_Texto proporcionado_
——
¿Se puede caer más bajo?
Lo bueno de la historia, dicen, es que cura de espantos. Casi nada que ocurra deja de tener un trasunto en el pasado. Y en Italia, que de antigüedad anda sobrada, buscar es casi encontrar inmediatamente. Este gobernante suyo actual parece un epítome de Tiberio. En el siglo primero, habiendo llegado a emperador, logró alcanzar altas cotas de infamia. Hacía fiestas con todo tipo de excesos, de mesa, bebida y sexo, a las que eran invitadas prostitutas o jóvenes directamente vendidas por sus parentelas. Para darle sal, de cuando en cuando exigía también el tributo de la honestidad de alguna chica patricia. Y se cuenta que, si no lo lograba, entonces atacaba a sus madres. Este Tiberio tenía un lugarteniente que se ocupaba de gobernar y varios fámulos que le montaban las orgías conseguían a las mujeres y demás intendencia.
——
Registros almacenados:
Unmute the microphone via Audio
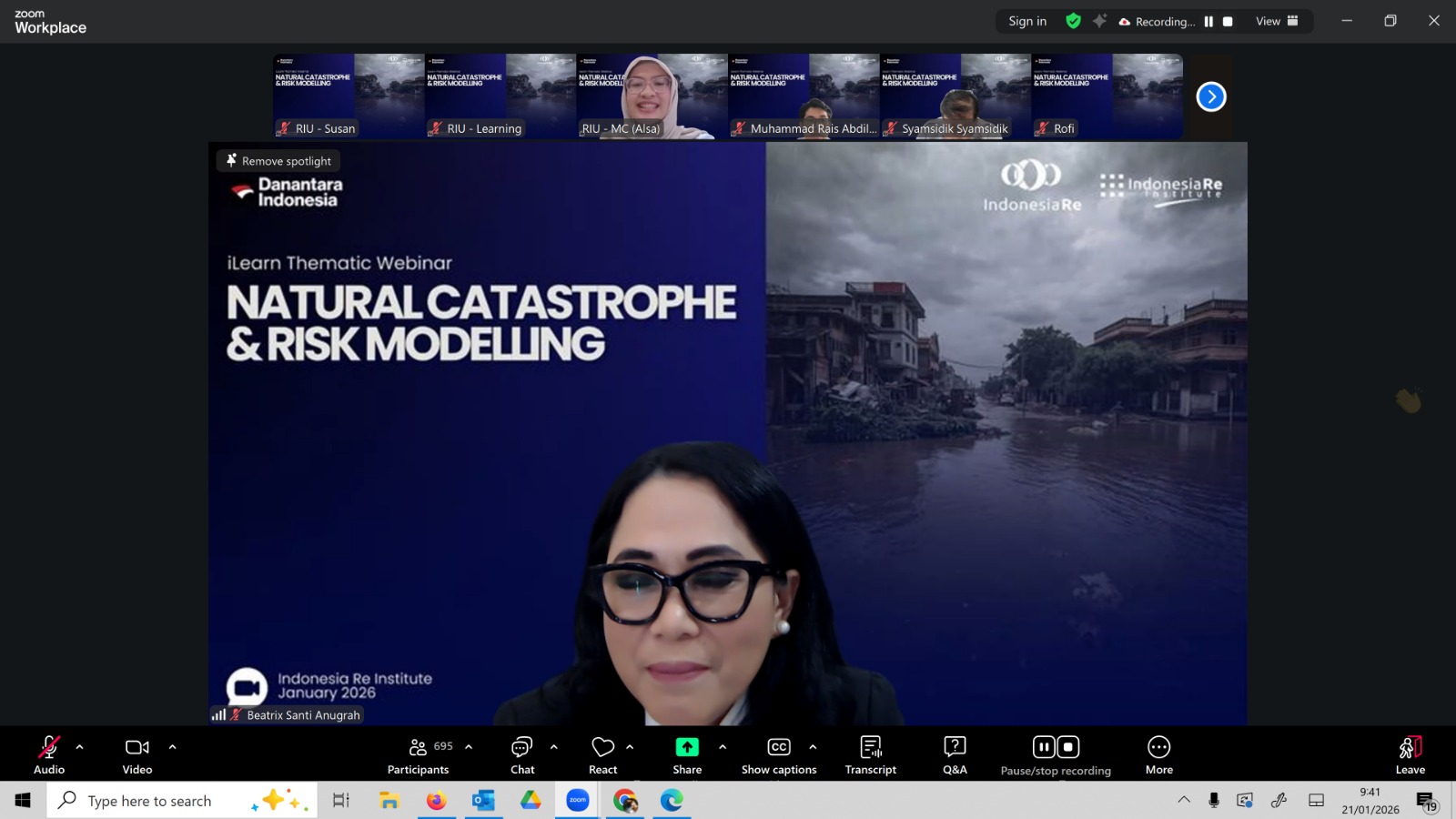Viewport: 1456px width, 819px height. pyautogui.click(x=49, y=754)
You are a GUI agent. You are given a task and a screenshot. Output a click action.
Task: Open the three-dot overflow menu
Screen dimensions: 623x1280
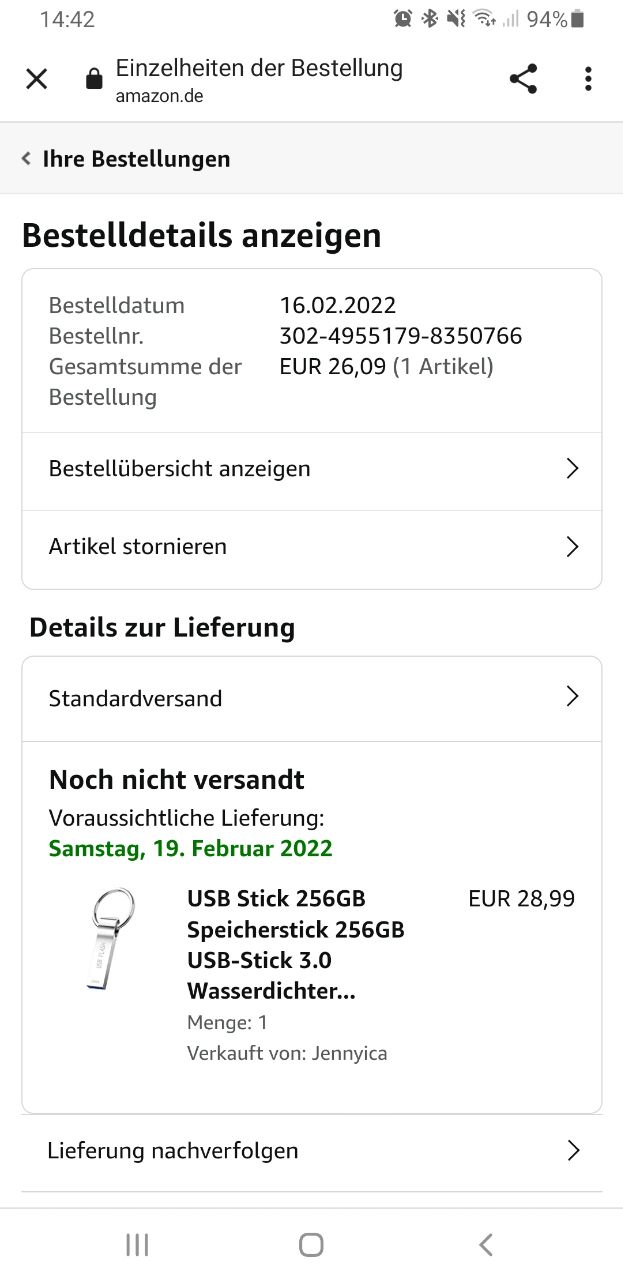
——
_Requisito_
Prosiga el texto que compara al gobernante italiano con Tiberio a partir de su última oración. Los registros no desempeñan ningún papel en este ejercicio.

_Resultado obtenido_
Como en Roma todo se sabía y la gente murmuraba, acabó llevando sus sucias fiestas a la isla de Capri. Allí montó una casa de recreo en que añadió a sus conocidas fiestas algunas distracciones acuáticas que quizás no vienen al caso. Aquello no acabó bien, pero dejó trazas en la historia de la vileza. ¿Nada nuevo bajo el sol? Imagino que, como todo niño italiano, el actual presidente conoce la historia de la dinastía Julia. Forma parte de la imaginación común del país. Ya sabes, "las cosas que pasaban cuando éramos un imperio". Me temo que manifiestamente este ciudadano copia un modelo que guarda en su memoria.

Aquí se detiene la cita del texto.